Maybe an example would help me what you are looking for.
But the main downside to fine tuning is cost. But the benefits from my perspective is that you are training the model output format. For example, I can see in the logs that in my fine tuned example of {Input Text} → {Select ‘0’ or ‘1’ based on the fine tune training data}, the model will come up with a variety of answers including ‘0’ (the most probable) and ‘zero’ (the string ‘zero’ that does not adhere to what I want which is ‘0’). But because I fine tuned it, it always selects ‘0’, even though it thinks ‘zero’ is another option.

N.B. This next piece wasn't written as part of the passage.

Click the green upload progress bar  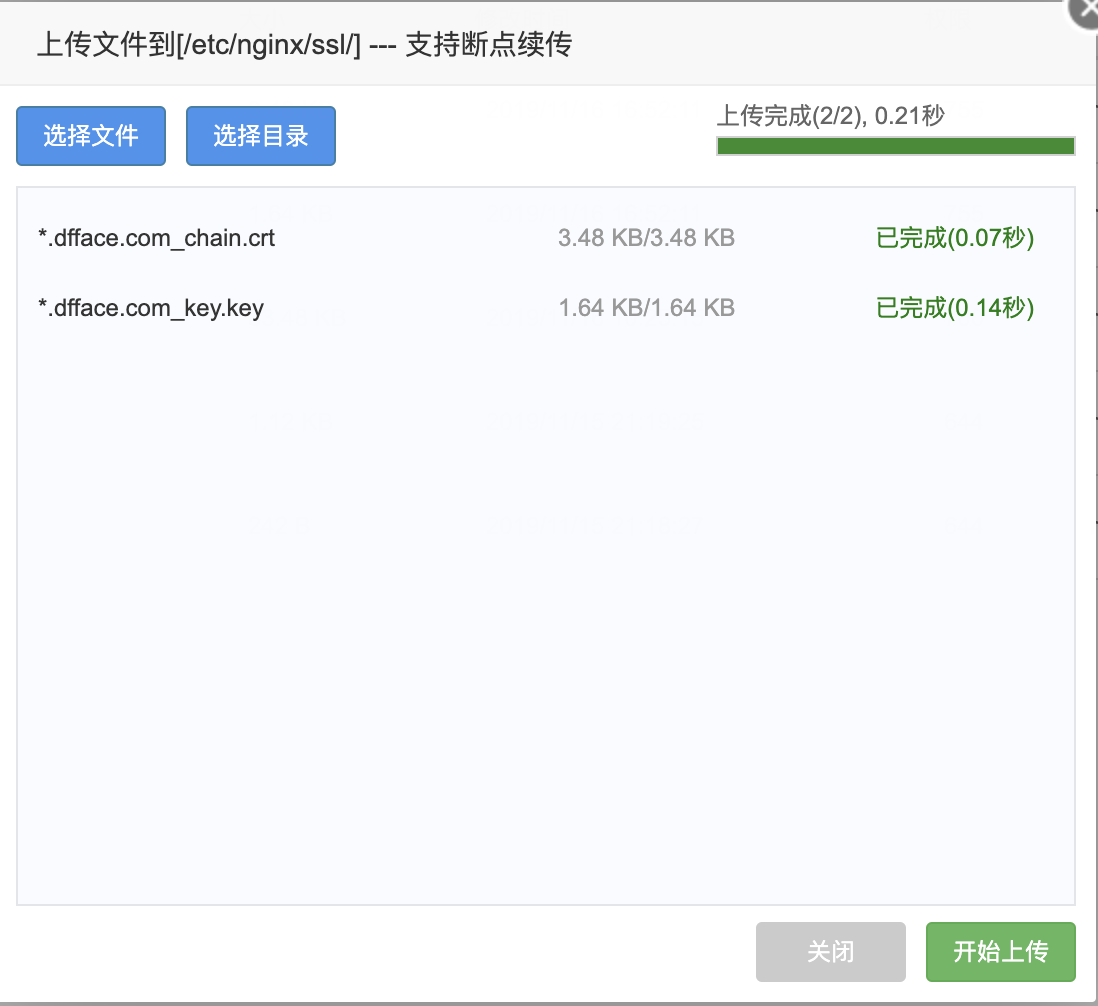tap(895, 146)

So fine tuning and argmax gives me a specific format, which is good. If I were to do this with a zero-shot, then my concern would be the output would drift between ‘0’ and ‘zero’ or whatever else, because it hasn’t been trained to only respond with ‘0’ or ‘1’. So basically, to avoid drift in the output, I am using argmax-fine-tuned models. But maybe your prompt would prevent drift, or you map all the drifting aliases back to the correct label (you’d have to experiment with this).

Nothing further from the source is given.